**Work to complete**
Pictures stay out; print the rest of the listing below exactly as it stands.

**Source material**

************

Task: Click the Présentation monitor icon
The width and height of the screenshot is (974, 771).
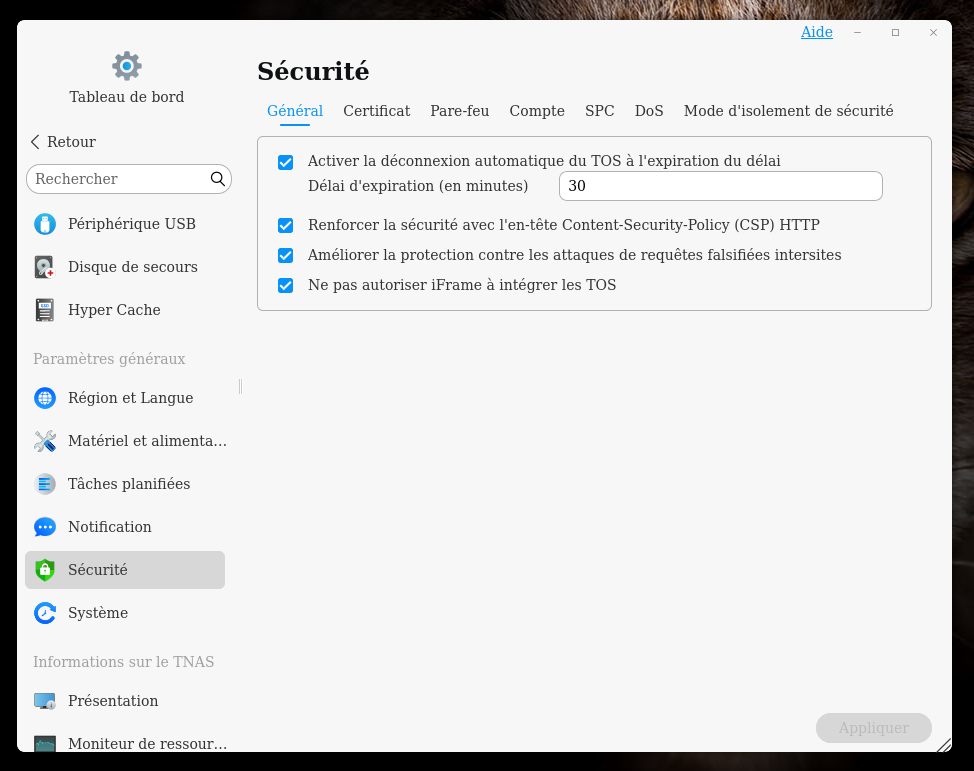Action: point(44,701)
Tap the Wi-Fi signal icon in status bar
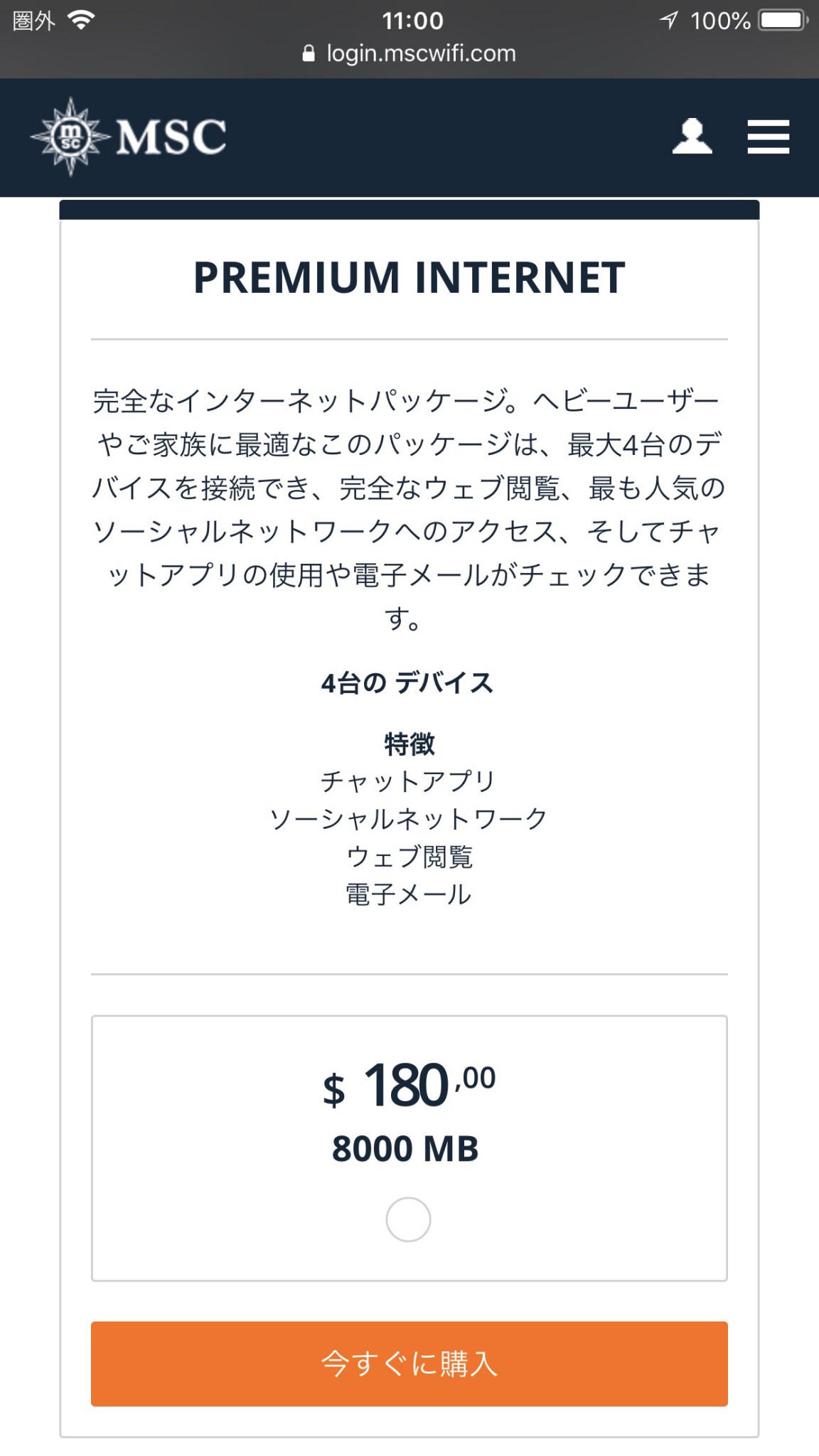 click(82, 21)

************

**Reply**
Task: Click the Présentation monitor icon
The width and height of the screenshot is (974, 771).
Action: point(44,701)
Tap the Wi-Fi signal icon in status bar
 click(82, 21)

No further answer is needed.